### WHAT TO WORK ON
Search the listing for the word "computer" and copy every line where it turns up.

(DATA RECORDS)

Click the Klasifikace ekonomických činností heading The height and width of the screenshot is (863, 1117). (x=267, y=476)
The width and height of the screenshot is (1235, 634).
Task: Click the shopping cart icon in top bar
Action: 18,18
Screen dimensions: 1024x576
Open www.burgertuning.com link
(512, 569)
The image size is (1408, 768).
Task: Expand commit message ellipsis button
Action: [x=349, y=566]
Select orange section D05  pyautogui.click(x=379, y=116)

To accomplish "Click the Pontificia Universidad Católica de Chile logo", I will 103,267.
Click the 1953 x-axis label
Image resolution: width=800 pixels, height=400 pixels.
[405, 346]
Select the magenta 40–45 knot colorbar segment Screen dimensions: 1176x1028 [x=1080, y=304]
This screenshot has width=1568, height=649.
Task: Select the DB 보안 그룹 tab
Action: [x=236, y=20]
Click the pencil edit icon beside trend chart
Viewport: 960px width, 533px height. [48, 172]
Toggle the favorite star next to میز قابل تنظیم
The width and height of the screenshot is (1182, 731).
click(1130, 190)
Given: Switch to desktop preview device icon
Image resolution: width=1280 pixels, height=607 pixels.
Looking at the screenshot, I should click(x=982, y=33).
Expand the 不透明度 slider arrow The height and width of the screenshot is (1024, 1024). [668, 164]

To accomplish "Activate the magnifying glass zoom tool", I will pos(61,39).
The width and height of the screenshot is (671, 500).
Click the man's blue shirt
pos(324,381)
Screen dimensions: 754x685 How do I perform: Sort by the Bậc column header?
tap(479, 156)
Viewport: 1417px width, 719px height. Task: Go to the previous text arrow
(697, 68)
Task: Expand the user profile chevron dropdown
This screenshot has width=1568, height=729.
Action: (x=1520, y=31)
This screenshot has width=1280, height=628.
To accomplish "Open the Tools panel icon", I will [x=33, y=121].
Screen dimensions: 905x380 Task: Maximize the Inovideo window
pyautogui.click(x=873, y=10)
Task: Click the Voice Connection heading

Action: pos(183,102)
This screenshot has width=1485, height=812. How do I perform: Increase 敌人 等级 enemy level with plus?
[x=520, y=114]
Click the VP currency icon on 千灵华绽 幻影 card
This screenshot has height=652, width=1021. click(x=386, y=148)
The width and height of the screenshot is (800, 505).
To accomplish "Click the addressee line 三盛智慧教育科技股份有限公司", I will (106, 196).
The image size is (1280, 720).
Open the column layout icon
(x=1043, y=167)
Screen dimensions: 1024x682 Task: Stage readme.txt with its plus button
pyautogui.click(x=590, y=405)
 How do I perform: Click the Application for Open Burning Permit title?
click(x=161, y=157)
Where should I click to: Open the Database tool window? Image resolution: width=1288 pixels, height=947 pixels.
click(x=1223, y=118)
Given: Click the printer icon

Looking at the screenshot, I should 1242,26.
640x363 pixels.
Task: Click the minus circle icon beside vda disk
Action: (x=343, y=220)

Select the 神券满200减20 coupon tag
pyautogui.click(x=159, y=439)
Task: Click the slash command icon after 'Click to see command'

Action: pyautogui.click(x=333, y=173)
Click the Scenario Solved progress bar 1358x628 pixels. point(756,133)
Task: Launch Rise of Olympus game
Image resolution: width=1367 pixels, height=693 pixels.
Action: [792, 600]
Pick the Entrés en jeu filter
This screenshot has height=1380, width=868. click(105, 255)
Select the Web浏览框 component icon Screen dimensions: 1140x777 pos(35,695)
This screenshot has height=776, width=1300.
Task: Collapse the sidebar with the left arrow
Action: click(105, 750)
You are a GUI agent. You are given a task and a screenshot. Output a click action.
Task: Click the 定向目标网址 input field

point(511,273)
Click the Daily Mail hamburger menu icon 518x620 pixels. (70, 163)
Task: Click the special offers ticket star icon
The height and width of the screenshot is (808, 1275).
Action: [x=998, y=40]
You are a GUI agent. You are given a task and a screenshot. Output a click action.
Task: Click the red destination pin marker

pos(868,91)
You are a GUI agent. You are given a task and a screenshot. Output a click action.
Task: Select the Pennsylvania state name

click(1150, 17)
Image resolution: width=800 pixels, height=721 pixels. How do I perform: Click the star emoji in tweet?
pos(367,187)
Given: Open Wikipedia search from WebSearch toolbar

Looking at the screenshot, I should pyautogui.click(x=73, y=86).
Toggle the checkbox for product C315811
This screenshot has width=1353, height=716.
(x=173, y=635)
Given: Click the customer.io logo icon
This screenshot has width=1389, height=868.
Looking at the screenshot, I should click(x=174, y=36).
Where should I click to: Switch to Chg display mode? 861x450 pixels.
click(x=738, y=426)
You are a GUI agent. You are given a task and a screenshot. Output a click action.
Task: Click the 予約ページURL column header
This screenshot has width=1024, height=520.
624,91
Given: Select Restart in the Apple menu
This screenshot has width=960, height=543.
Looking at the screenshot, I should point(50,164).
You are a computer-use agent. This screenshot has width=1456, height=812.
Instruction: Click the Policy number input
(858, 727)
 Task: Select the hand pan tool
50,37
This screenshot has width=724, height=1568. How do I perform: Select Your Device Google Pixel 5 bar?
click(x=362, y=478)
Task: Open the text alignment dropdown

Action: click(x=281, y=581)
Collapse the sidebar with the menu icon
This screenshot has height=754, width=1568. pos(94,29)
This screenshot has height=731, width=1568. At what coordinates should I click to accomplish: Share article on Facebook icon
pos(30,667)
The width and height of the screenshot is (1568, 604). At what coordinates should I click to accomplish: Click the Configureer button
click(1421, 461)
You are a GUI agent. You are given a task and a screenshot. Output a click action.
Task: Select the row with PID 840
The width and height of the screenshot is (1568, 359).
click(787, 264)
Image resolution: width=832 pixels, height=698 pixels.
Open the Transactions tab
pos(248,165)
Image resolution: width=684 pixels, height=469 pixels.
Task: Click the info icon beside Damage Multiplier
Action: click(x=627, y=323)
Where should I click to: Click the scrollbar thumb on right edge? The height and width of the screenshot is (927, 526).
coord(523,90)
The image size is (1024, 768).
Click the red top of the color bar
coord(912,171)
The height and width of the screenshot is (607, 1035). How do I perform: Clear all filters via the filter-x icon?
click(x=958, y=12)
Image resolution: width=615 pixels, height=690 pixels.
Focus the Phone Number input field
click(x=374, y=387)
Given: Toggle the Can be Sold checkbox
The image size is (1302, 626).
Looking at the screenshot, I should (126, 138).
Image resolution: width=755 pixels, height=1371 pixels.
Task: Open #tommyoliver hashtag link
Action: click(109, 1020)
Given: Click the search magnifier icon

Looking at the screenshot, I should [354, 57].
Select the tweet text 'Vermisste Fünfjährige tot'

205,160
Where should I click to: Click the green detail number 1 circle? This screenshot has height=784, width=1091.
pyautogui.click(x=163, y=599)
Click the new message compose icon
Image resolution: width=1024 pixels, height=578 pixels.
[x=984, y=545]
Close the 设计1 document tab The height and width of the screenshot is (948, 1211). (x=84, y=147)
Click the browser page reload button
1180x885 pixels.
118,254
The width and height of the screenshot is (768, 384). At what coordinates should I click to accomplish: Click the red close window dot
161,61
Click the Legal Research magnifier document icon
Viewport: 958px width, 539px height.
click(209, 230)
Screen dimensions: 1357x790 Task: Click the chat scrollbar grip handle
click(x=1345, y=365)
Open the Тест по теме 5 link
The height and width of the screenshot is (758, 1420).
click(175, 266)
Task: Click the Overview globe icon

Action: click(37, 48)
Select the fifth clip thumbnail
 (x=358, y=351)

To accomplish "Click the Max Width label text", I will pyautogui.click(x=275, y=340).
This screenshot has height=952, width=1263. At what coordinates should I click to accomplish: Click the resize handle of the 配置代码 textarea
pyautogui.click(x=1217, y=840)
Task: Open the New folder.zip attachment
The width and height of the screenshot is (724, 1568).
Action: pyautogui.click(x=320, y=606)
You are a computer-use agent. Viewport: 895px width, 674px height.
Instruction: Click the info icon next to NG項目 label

(End DATA RECORDS)

### RESPONSE
You are a computer-use agent. This screenshot has width=1456, height=812.
You are a computer-use agent. Viewport: 895px width, 674px height.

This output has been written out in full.